* begin DATA SUPPLIED *

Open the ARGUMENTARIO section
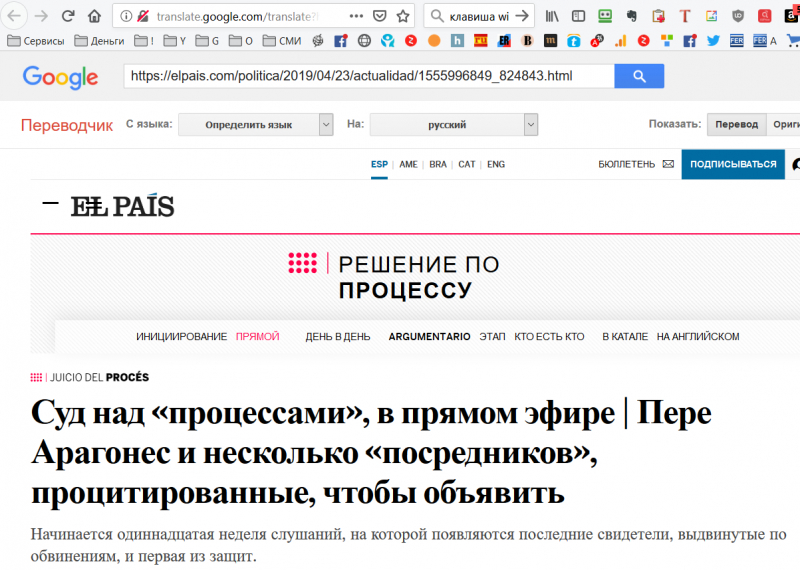800x570 pixels. click(x=429, y=337)
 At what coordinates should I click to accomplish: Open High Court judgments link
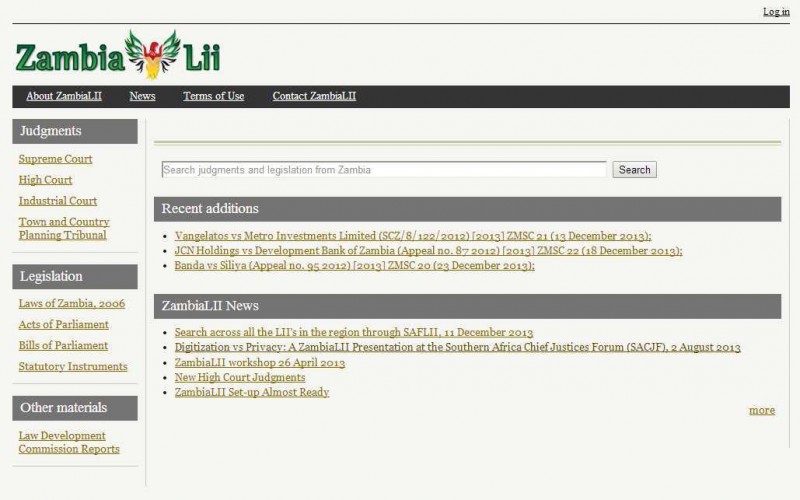(x=45, y=180)
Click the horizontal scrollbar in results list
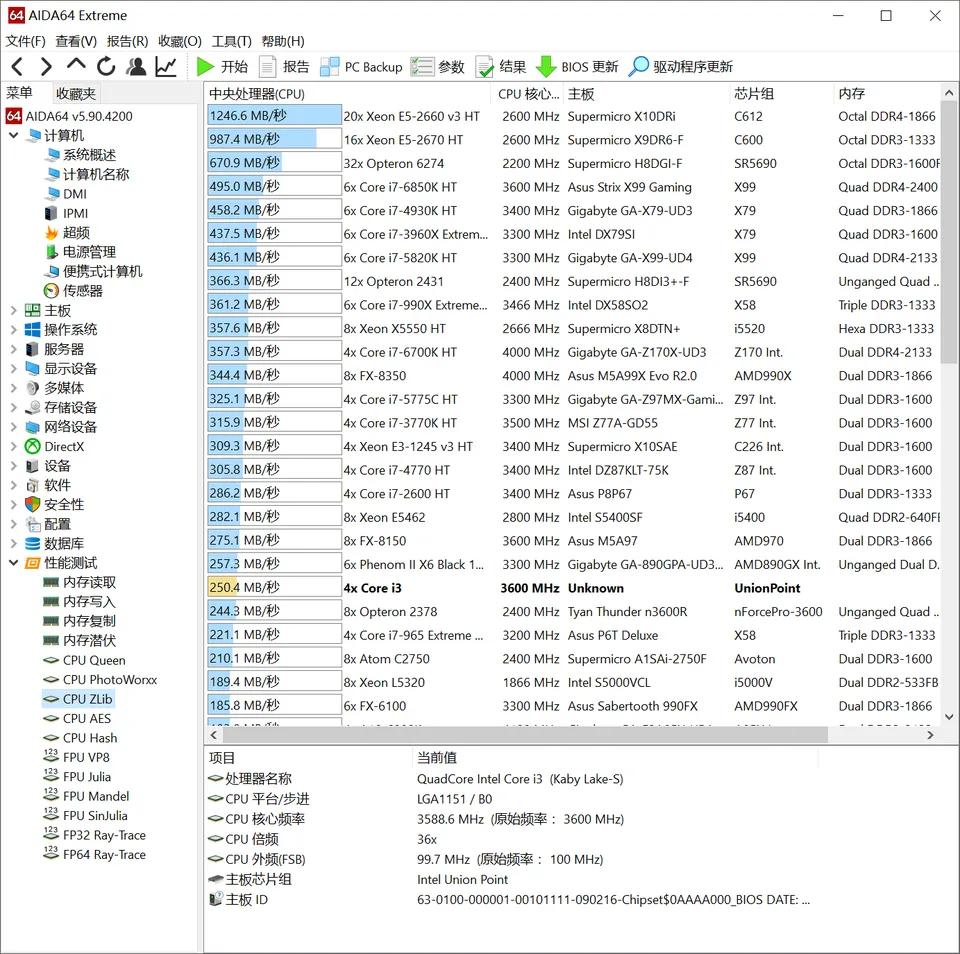The height and width of the screenshot is (954, 960). coord(520,735)
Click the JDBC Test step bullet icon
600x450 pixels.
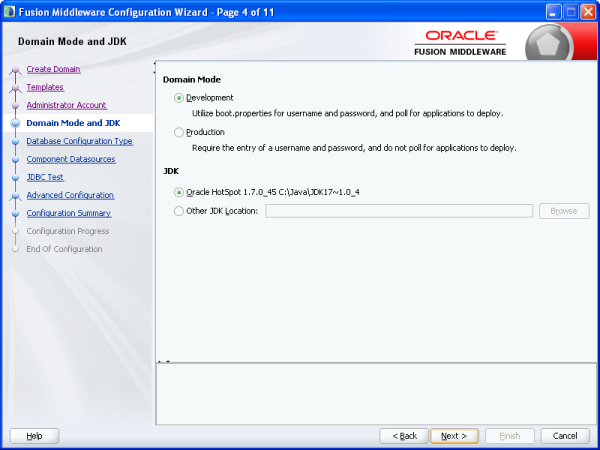[x=15, y=178]
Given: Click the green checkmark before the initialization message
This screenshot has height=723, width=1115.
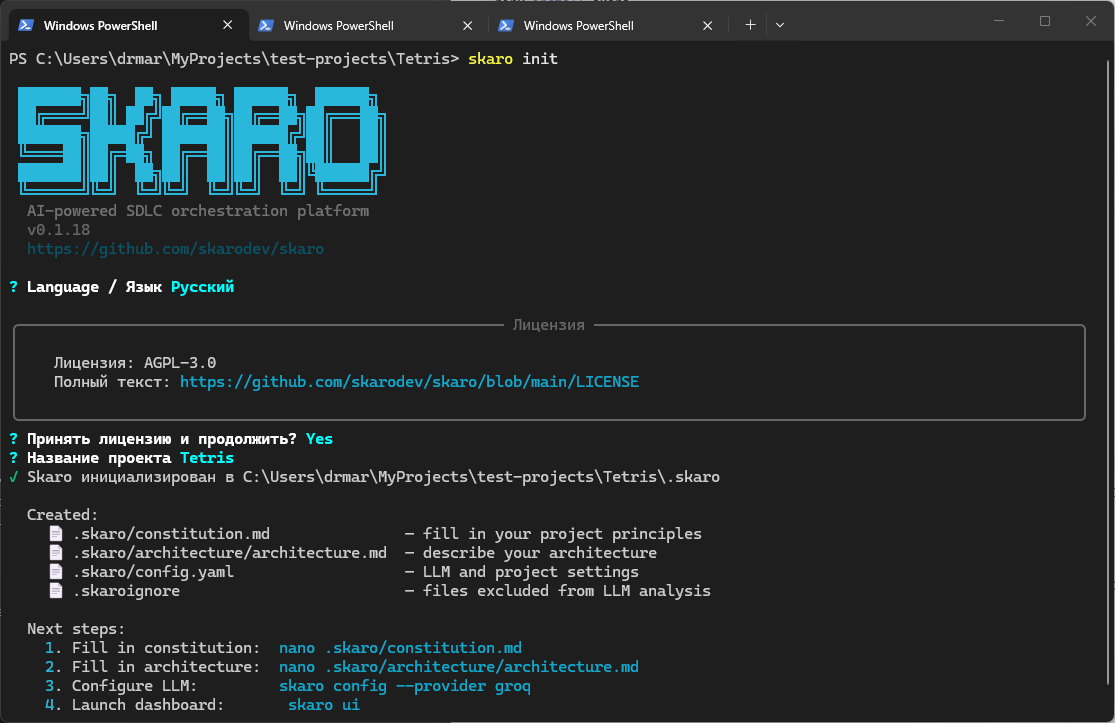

* end DATA SUPPLIED *

» **STATED EXERCISE**: Can you return every line of the records above word for word, leaving out the pictures?

» **ANSWER**:
Open the ARGUMENTARIO section
800x570 pixels. click(x=429, y=337)
 At what coordinates should I click to accomplish: Open High Court judgments link
(x=45, y=180)
Click the horizontal scrollbar in results list
The height and width of the screenshot is (954, 960). coord(520,735)
Click the JDBC Test step bullet icon
600x450 pixels.
[x=15, y=178]
Given: Click the green checkmark before the initialization message
This screenshot has height=723, width=1115.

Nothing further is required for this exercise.